オンボーディング(on-boarding)は飛行機や船に乗っている状態のon-boardの派生語であり、これは新しいクルーや乗客に慣れてもらうための必要なサポートをするプロセスを意味します。

オンボーディングという言葉は、主にIT企業のシステム導入の際に顧客の定着までのサポートをし、満足度を高めて解約を防ぐ一連のプロセスとして使われることが増えてきました。

今回取り上げるのは人事の分野で使われている、新卒/中途社員のジョイン時や新人マネージャーを適切な部署に配属し、その部署で戦力化するための一連のプロセスを意味するオンボーディングです。

なお、リモートワークの浸透に伴い、遠隔でオンボーディングを行うケースも一般化しつつあります。

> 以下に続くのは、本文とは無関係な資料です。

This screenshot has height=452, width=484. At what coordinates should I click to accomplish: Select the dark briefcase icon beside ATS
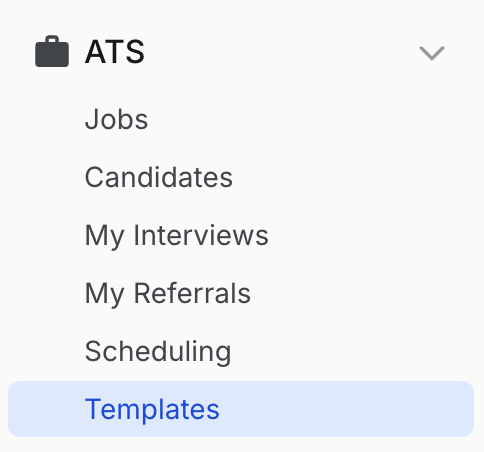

リモートワークにおけるマネジメントやコミュニケーションのポイントは下記をご覧下さい。

オンボーディングの意味・目的

欧米の企業ではすでに多くの企業がこのオンボーディングを取り入れていますが、日本でもOJTという形で新人教育を行っている企業が多いのではないでしょうか。

オンボーディングは新人教育に止まらず、既存メンバーとのコラボレーションにより企業の生産性を高めることが目的となっています。

1)採用した社員の即戦力化

新入社員の戦力化には約半年かかると言われています。

オンボーディングにより早期に即戦力化できることで企業側には業績の向上新入社員側には早期に成功体験を得られることで企業へのエンゲージメントの向上が期待されます。

2)早期離職防止

終身雇用、年功序列の時代は終わり、約10%の新卒社員が1年で転職する時代となりました。

早期離職は採用コスト面も大きいですが、離職者の周囲のモチベーション低下にも繋がり、企業全体のエンゲージメント低下を招きやすくなります。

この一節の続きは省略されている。